• _INSTRUCTIONS FOR THE TASK_: Report every line of the listing below that contains the word "height".
################
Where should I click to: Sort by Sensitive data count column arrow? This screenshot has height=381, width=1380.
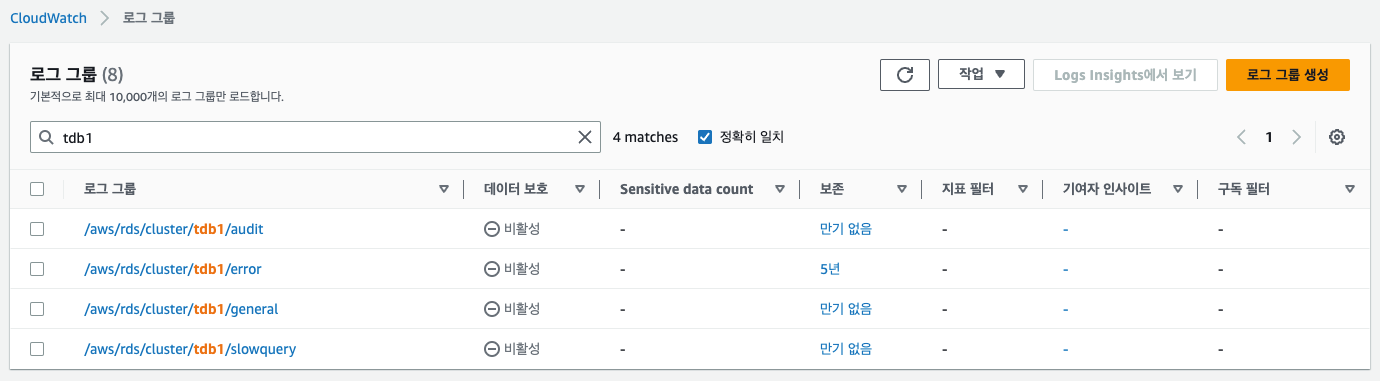tap(781, 189)
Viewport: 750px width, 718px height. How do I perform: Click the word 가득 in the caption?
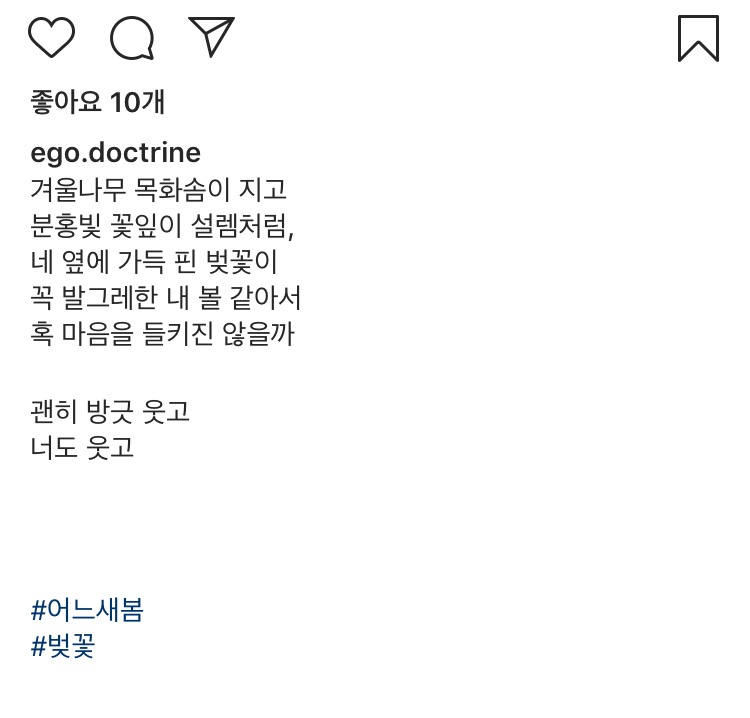tap(151, 262)
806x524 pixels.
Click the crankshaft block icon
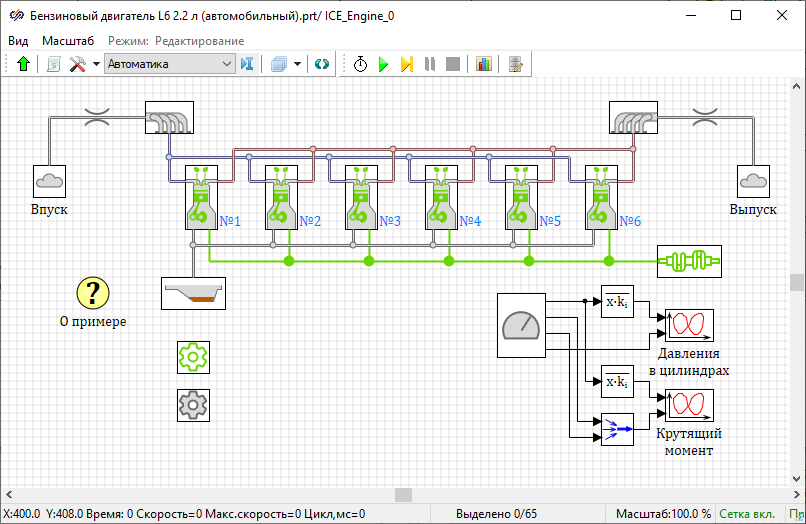[688, 261]
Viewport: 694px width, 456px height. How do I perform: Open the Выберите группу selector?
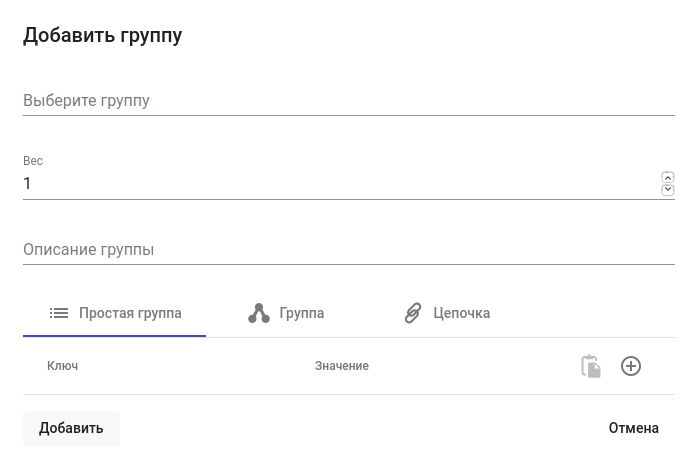coord(348,101)

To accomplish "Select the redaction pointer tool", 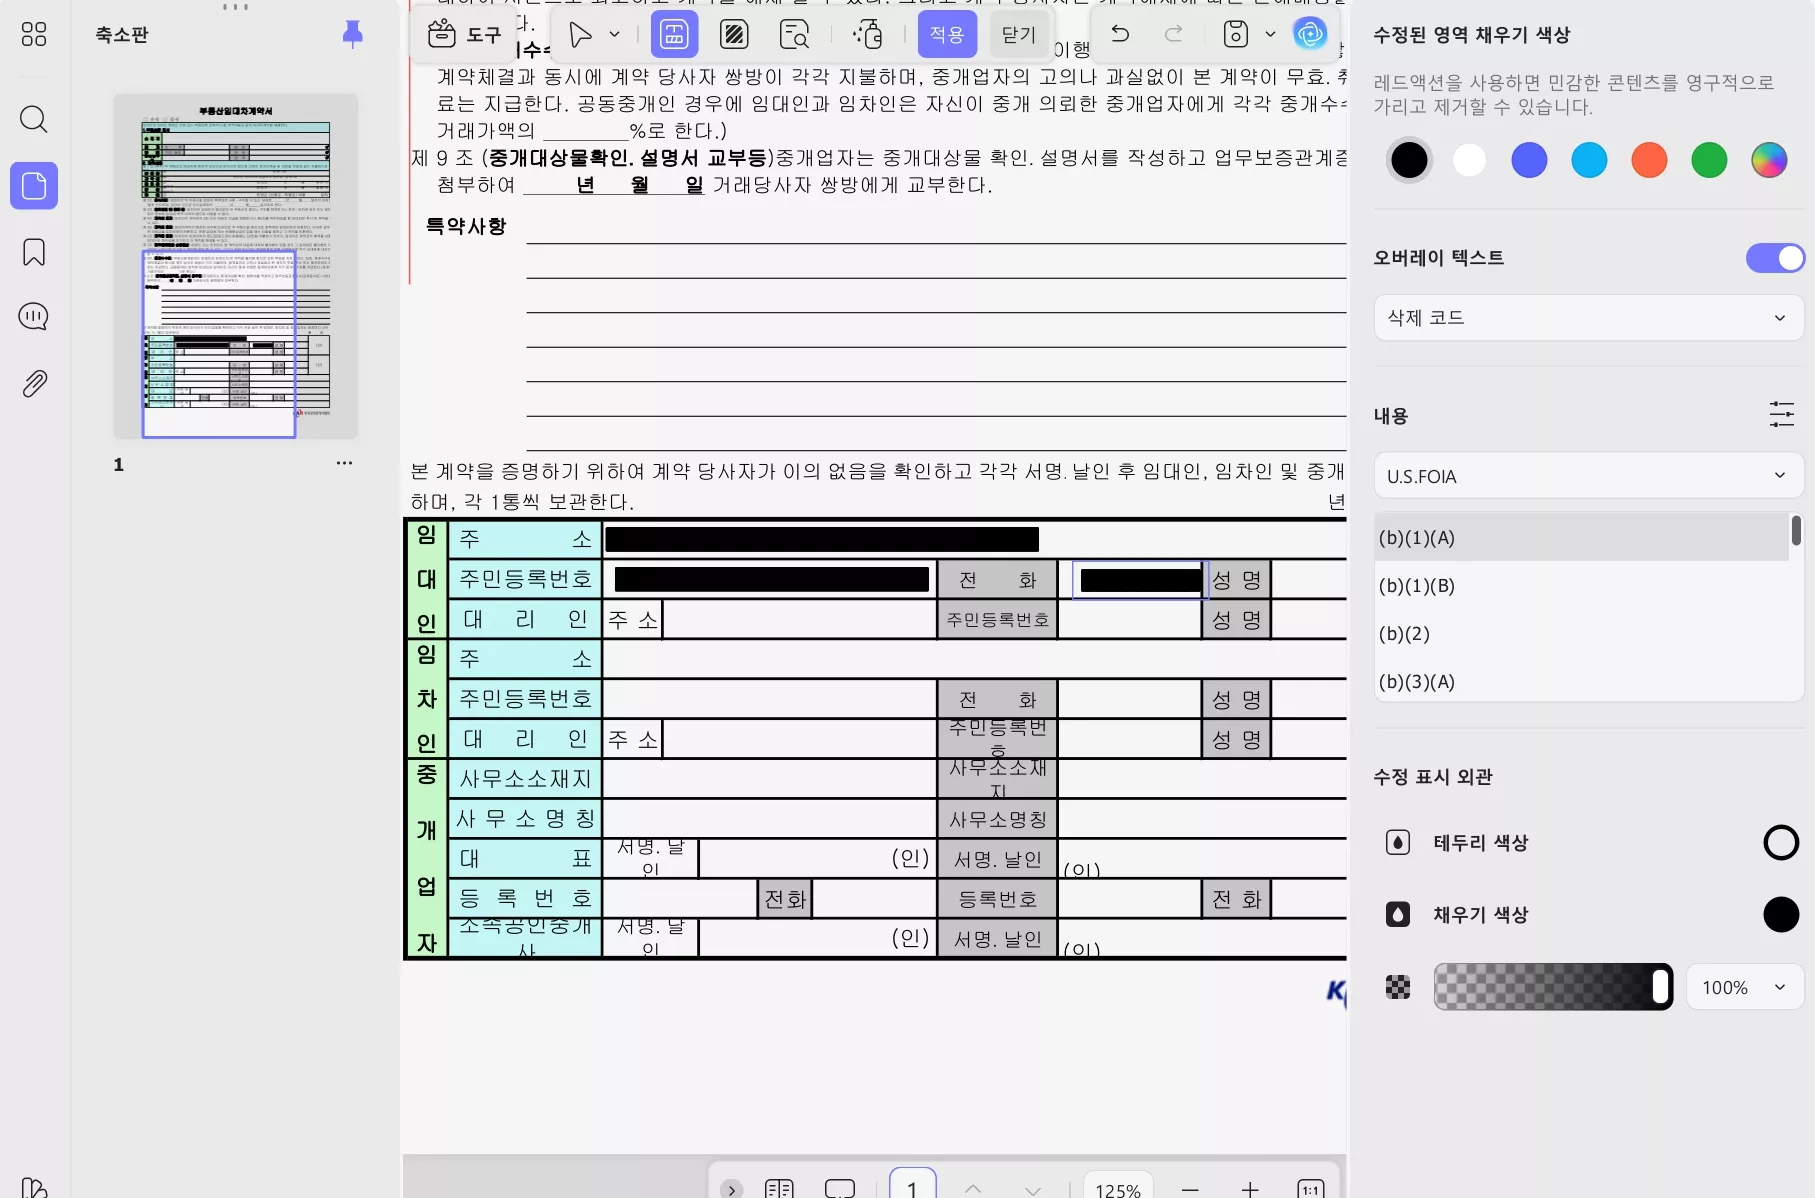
################
• _FULL OUTPUT_:
Where should I click to: Sort by Sensitive data count column arrow? This screenshot has height=381, width=1380.
Viewport: 750px width, 718px height. How do I perform: Click the word 가득 in the caption?
Viewport: 694px width, 456px height. How do I perform: Open the Выберите группу selector?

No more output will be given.